First, we look at the CPU load, which triggered this whole event:
We see here CPU load increasing nearly 400% in the space of barely one hour.
Next, to determine whether the increase in CPU load was the result of some normal rise in load from user activity, we examined the frequency of batch requests:
Although the number of requests has increased in the same timeframe, the magnitude of the increase is much lower – not quite reaching 50% over a longer period.
Next, in order to determine whether the extra load is coming from another source, namely access by adding new users, we looked at the number of connections to the database over the same period:
In this case, although connections jumped by 200% in the short-term, the overall levels are not significantly higher than historical levels 24 hours earlier, so the likely conclusion is that most of the increase is due to time-based normal activity rather than some exceptional event.
Finally, the related picture of a number of queries run per CPU core:
Here the evidence is very strong – an increase of more than 500% in the space of a few minutes.
The Diagnosis
Putting these together, we were able to advise the customer’s database managers that the source of the CPU extra load was coming from a single query (OtherEvents) and that we could rule out a sudden increase in new users (the number of connections has increased, but not enough to trigger such a dramatic CPU load jump). Similarly, the number of active users is not enough to trigger the load (number of batch requests is higher, but only reaches about 100% over historical levels – not enough to result in a 700% jump in task load!). The final, and conclusive evidence, is the large increase in queries per core. The key metric is the number of queries per CPU core, which jumped from around 20K to 140K in the time frame exactly matching the jump in CPU load. This is relevant because this query is designed for parallel query execution, using multi-threaded execution.
With this information, the customer’s administrator knew exactly where to look for a problem. The conclusion had to be that some data inside a session with one of the terminals is missing.
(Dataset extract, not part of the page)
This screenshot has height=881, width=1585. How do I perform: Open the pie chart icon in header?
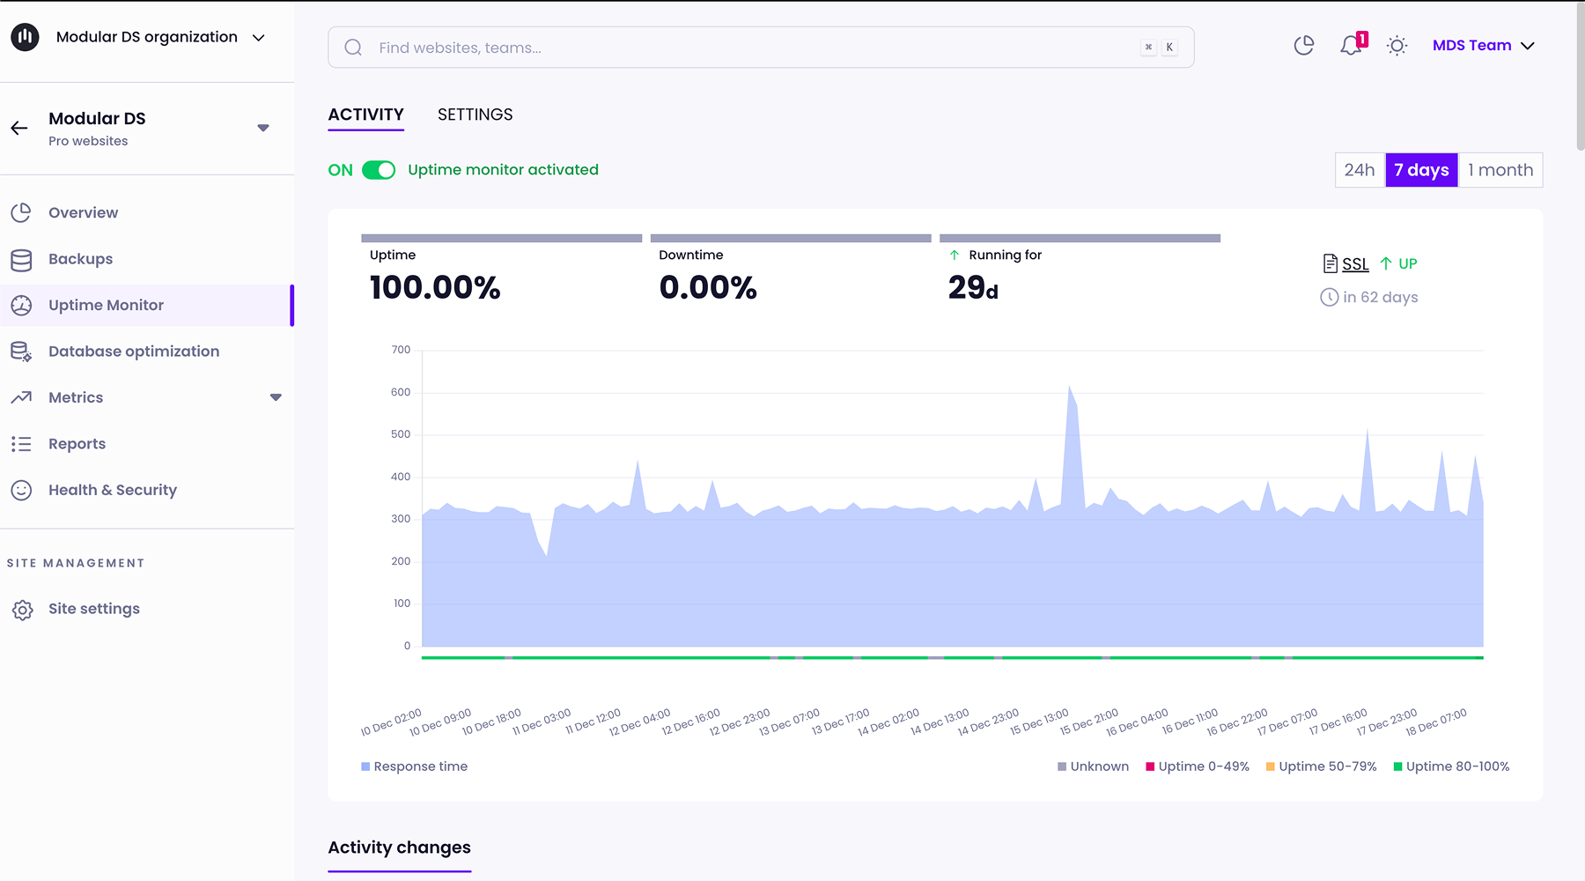[1304, 46]
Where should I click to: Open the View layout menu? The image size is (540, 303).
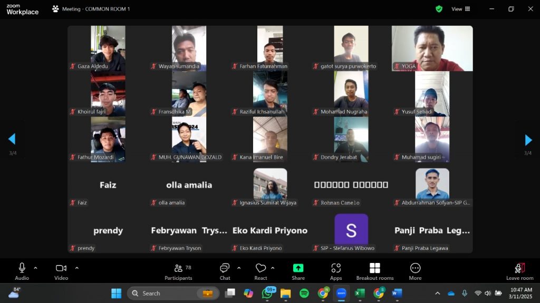click(460, 9)
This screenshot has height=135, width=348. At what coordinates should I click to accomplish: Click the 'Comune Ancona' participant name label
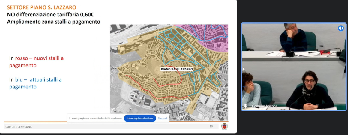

This is likely to be caused by sequentially labeled data streams either coming out of sequence or with packets missing, resulting in data being locked in memory and blocking all the other dependencies. The customer’s experienced administrators now knew what to look for – events that could cause data to go missing, and where to look.
The cure
Within a few minutes, the customer’s administrators had identified which terminal was faulty, and could release the state of all the pending queries, as well as to repair the communication integrity of the data stream to the terminal that had triggered this event. Further, we were able to advise on how to prevent this from happening in the future, by channeling data through a front-end API service rather than directly into the database server, which would prevent blockages arising from a single terminal being out-of-sync.
AimBetter does it better.
Firstly, abnormal patterns are highlighted in real-time, with notification to our Expert Support Team and the user’s administrators immediately the problem is registered.
Secondly, the analysis of the event happens in real-time. There is no need to reconstruct the circumstances – everything that was happening is stored inside our database and can be recalled, analyzed and displayed in a single operation without the need to directly access the SQL server itself.
Finally, AimBetter is a complete service. Proper health maintenance for a data environment has many similarities to personal health. The saying “prevention is better than cure” applies equally in both cases, and any good practitioner will prefer to identify problems before they manifest and take appropriate action. AimBetter is the best diagnostic tool for the database environment because it does both of those things – it minimizes problems by keeping your database healthy, and whenever something goes wrong, it is immediately useful in finding the cause, and pointing you in the right direction for correction and cure.